In a stinging attack on both Palestinian rejectionism and European diplomatic wrongheadedness, US President Barack Obama’s former Middle East adviser on Monday urged the international community to “stop giving [the] Palestinians a pass” and instead pressure them to accept the compromises with Israel that are necessary for statehood.
In a New York Times op-ed, Ambassador Dennis Ross, the United States’ chief negotiator for Arab-Israeli issues from 1993 to 2001 and an Obama adviser 2009-11, argued that while it is fair to ask Israel to accept the basic elements facilitating peace — “1967 lines as well as land swaps and settlement building limited to the blocks” — it is also “time to demand the equivalent from the Palestinians on two states for two peoples, and on Israeli security.”
Ross noted that Palestinian Authority President Mahmoud Abbas’s latest efforts to pressure Israel via the UN Security Council and the International Criminal Court will nothing to alter the reality on the ground, and blamed the Palestinians for dooming three previous efforts to resolve the conflict through negotiation. The Palestinians need to “respond to proposals and accept resolutions that address Israeli needs and not just their own,” he argued.
A veteran senior Middle East official in both Republican and Democratic administrations going back to the Carter presidency, Ross, 66, recalled that “since 2000, there have been three serious negotiations that culminated in offers to resolve the Israeli-Palestinian conflict: Bill Clinton’s parameters in 2000, former Israeli Prime Minister Ehud Olmert’s offer in 2008, and Secretary of State John Kerry’s efforts last year.”
On each occasion, Ross wrote, “a proposal on all the core issues was made to Palestinian leaders and the answer was either ‘no’ or no response. They determined that the cost of saying ‘yes,’ or even of making a counteroffer that required concessions, was too high.”
Unfortunately, Ross elaborated, “Palestinian political culture is rooted in a narrative of injustice; its anticolonialist bent and its deep sense of grievance treats concessions to Israel as illegitimate. Compromise is portrayed as betrayal…”
Rather than backing the Palestinians as they seek to avoid mutual concessions with their UN and ICC gambits, therefore, Ross continued, “European leaders who fervently support Palestinian statehood must focus on how to raise the cost [for the Palestinians] of saying no or not acting at all when there is an offer on the table. Palestinians care deeply about international support for their cause. If they knew they would be held accountable for being nonresponsive or rejecting a fair offer or resolution, it could well change their calculus.”

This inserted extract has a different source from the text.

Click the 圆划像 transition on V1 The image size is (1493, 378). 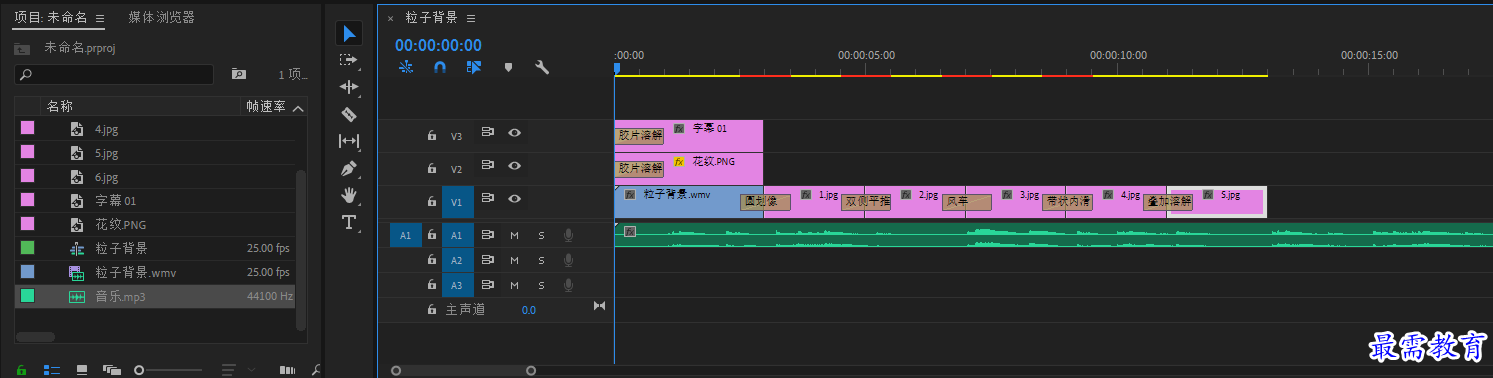click(x=765, y=202)
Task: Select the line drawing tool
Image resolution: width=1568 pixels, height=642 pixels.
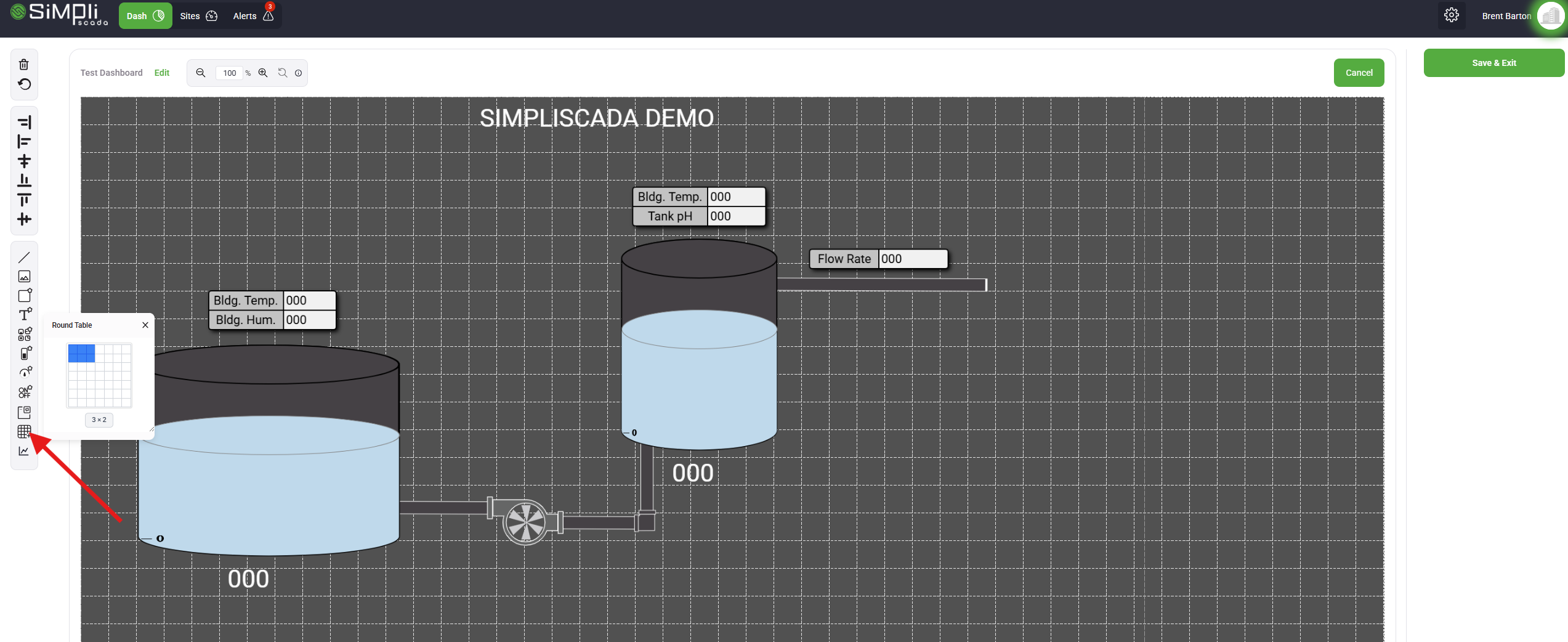Action: 24,258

Ross, today a counselor at the Washington Institute for Near East Policy, blamed “most Europeans” for being “focused far more on Israeli behavior” than Palestinian intransigence.
He argued that resorting to the UN Security Council or the ICC during the current Israeli campaign would be counterproductive, being perceived as unfair and bolstering those candidates “who prefer the status quo. These candidates will argue that the deck is stacked against Israel and that the country needs leaders who will stand firm against unfair pressure.”

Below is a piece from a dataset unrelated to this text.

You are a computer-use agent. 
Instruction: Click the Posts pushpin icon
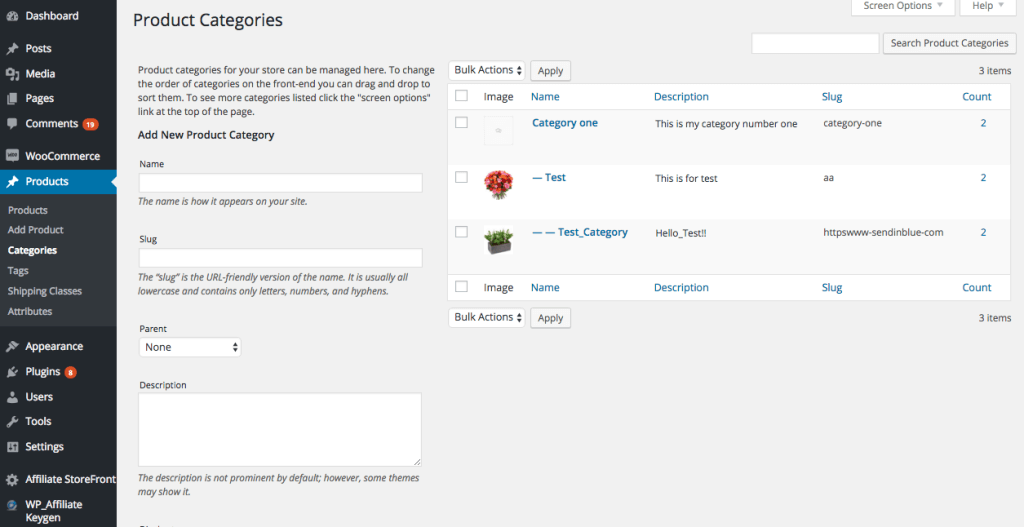click(x=12, y=48)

If the elections produce an Israeli leadership that is “prepared to take a peace initiative and build settlements only on land that is likely to be part of Israel and not part of Palestine, there will be no need for a United Nations resolution,” Ross reasoned. But if not, and if the Europeans then opt to return to the UN route, any resolution they back “must be balanced,” he emphasized. “It cannot simply address Palestinian needs by offering borders based on the 1967 lines with mutually agreed swaps and a capital in Arab East Jerusalem without offering something equally specific to Israel — namely, security arrangements that leave Israel able to defend itself by itself, phased withdrawal tied to the Palestinian Authority’s performance on security and governance, and a resolution of the Palestinian refugee issue that allows Israel to retain its Jewish character.”
Any such resolution would likely be rejected by the Palestinians, acknowledged Ross, just as they had rejected the necessary compromises in 2000, 2008 and 2014.” Israel, too, might reject such terms. “But the Israelis are not the ones pushing for United Nations involvement. The Palestinians are. And if their approach is neither about two states nor peace, there ought to be a price for that.”
Ross authored a book about the failure of the Clinton administration’s Camp David 2000 peace effort, “The Missing Peace,” in 2005. He has a new book, “Doomed to Succeed: The U.S.-Israel Relationship in a Time of Change,” due out in October.